Exercise ::
Retype, exactly as they stand, the lines from the start of the data to the line that contains "The width and height of the screenshot is (468, 442).", both ends included. Leave the pictures out.

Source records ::

· · · ·

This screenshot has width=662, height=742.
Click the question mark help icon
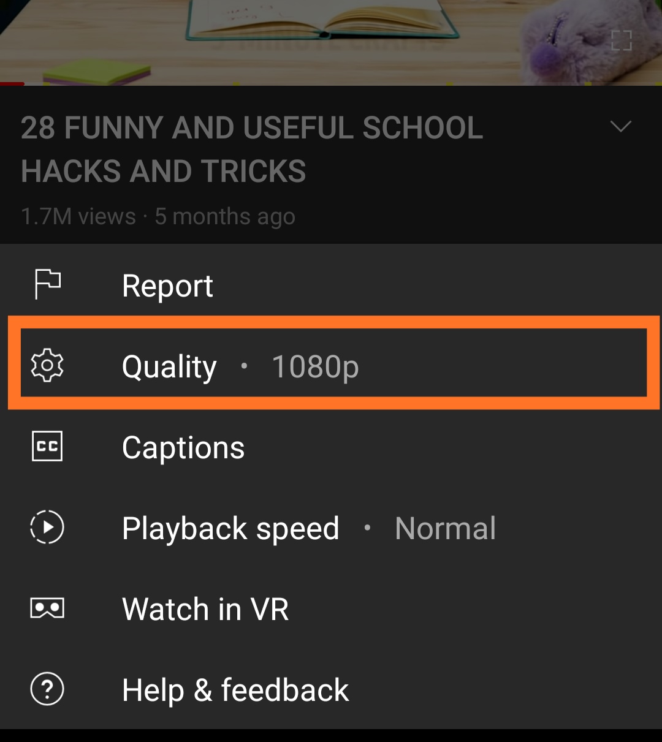point(47,689)
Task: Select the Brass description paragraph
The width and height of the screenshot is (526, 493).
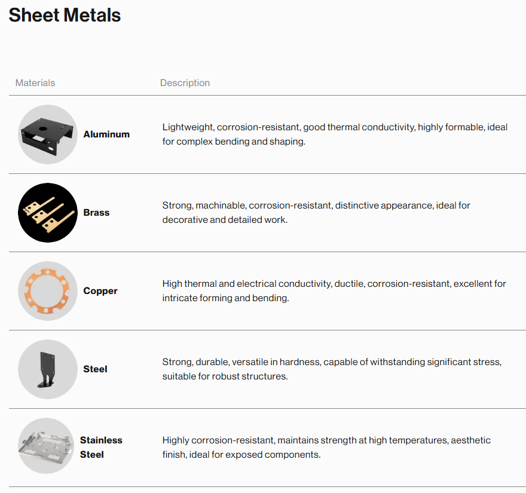Action: [x=316, y=213]
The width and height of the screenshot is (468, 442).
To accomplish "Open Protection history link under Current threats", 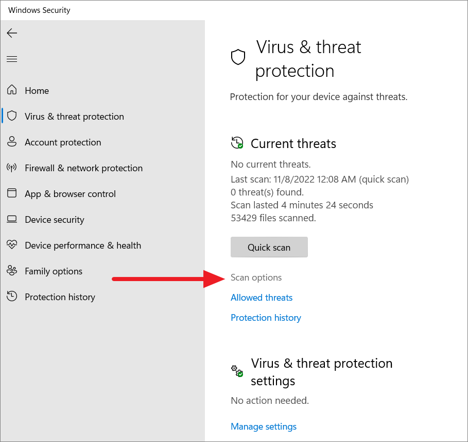I will (266, 318).
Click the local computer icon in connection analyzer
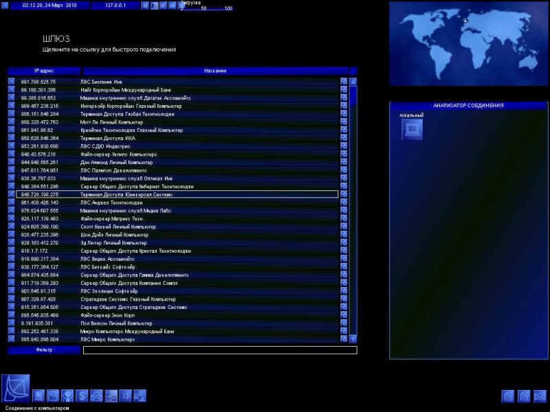550x412 pixels. [x=412, y=129]
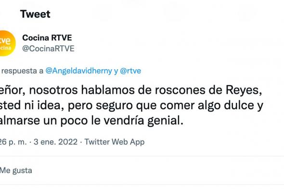Click the 'Twitter Web App' source link
Screen dimensions: 284x189
115,142
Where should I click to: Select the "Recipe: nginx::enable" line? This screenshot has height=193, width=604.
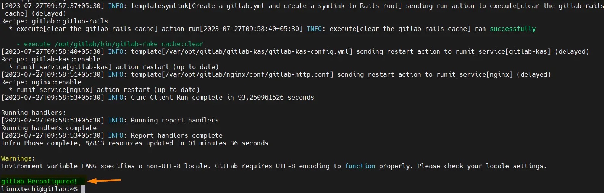(41, 82)
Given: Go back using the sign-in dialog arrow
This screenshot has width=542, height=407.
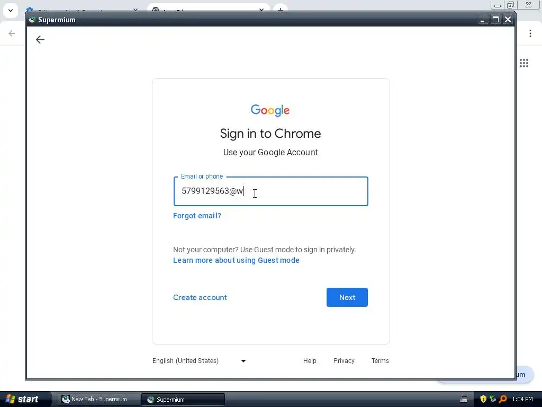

· · · ·

Solution ::
This screenshot has width=662, height=742.
Click the question mark help icon
point(47,689)
Task: Select the Brass description paragraph
The width and height of the screenshot is (526, 493).
Action: [x=316, y=213]
The width and height of the screenshot is (468, 442).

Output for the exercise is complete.